● FRAGMENTO SELECCIONADO
►

Todos los días de su vida hace ejercicio. Yoga, meditación, anda en bicicleta, nada una buena cantidad de largos, hace una rutina en el gimnasio que instaló en el altillo de su casa, camina hasta el trabajo o salta olas en el Delta sobre una tabla de wakeboard. También es un eximio buceador, un arriesgado esquiador, un amante de la fotografía, en especial subacuática, y un lector empedernido. Es que Claudio de Pizzini —alma máter de la marca de artículos técnicos y útiles escolares que lleva su apellido—, es un entusiasta de la vida.
Nació el 24 de julio de 1938 en Ala di Trento, una comuna del norte de Italia cerca de las montañas, en el seno de una familia con título nobiliario, entregado por el emperador austrohúngaro en 1715. En el palacio donde llegó al mundo, tocó Mozart; hoy es propiedad de la municipalidad y funciona ahí el Museo Antiguo del Piano.

◄

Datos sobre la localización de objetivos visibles
►

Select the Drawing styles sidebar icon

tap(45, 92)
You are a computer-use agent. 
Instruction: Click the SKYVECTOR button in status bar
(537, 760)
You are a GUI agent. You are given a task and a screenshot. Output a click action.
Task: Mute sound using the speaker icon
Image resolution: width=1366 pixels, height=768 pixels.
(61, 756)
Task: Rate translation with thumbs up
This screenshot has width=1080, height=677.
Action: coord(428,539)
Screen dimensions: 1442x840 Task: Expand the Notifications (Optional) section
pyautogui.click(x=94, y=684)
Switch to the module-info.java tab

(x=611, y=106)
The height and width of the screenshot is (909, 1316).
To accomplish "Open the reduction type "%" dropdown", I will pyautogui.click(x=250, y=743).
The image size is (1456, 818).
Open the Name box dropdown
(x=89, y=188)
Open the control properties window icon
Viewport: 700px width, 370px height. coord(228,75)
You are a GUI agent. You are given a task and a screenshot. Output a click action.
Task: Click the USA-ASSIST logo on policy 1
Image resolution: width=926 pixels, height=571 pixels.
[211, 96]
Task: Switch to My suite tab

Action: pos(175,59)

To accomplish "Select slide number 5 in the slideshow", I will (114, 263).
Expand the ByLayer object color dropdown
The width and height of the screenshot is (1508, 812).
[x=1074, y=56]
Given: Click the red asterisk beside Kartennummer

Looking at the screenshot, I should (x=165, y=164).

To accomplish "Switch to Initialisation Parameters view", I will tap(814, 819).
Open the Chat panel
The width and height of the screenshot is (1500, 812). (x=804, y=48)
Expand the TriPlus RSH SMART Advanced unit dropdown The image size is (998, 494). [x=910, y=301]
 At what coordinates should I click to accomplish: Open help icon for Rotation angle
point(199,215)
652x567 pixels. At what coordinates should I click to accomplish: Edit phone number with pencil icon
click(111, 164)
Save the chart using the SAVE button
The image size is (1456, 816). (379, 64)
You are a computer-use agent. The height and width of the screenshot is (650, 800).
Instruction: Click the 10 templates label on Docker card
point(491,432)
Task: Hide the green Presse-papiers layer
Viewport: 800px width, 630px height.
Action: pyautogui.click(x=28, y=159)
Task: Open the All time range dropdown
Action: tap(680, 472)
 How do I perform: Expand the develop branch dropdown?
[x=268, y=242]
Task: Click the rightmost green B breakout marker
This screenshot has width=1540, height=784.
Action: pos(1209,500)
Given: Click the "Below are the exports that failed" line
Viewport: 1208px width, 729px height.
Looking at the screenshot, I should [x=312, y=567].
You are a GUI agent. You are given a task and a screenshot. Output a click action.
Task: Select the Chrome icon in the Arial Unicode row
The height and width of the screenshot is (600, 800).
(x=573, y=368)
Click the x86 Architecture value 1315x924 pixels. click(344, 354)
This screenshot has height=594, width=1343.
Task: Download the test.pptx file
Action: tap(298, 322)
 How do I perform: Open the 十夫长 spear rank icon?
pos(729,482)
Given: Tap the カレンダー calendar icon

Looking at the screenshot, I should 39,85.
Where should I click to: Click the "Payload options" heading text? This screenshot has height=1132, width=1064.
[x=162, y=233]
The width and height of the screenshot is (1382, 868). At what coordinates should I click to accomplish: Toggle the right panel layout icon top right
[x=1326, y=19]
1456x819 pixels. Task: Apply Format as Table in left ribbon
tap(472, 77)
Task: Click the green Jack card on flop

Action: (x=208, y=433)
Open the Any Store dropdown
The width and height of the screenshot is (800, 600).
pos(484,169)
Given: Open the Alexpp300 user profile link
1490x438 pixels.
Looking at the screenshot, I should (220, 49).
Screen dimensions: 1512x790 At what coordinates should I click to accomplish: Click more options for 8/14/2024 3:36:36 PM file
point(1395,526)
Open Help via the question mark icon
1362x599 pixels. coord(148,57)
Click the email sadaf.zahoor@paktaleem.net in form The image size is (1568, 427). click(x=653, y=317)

◄

● TAREA A REALIZAR
Según el fragmento sobre Claudio de Pizzini, ¿qué funciona hoy en el palacio donde nació? Estas líneas proceden de una fuente distinta.

● RESULTADO DEL EJERCICIO
El Museo Antiguo del Piano.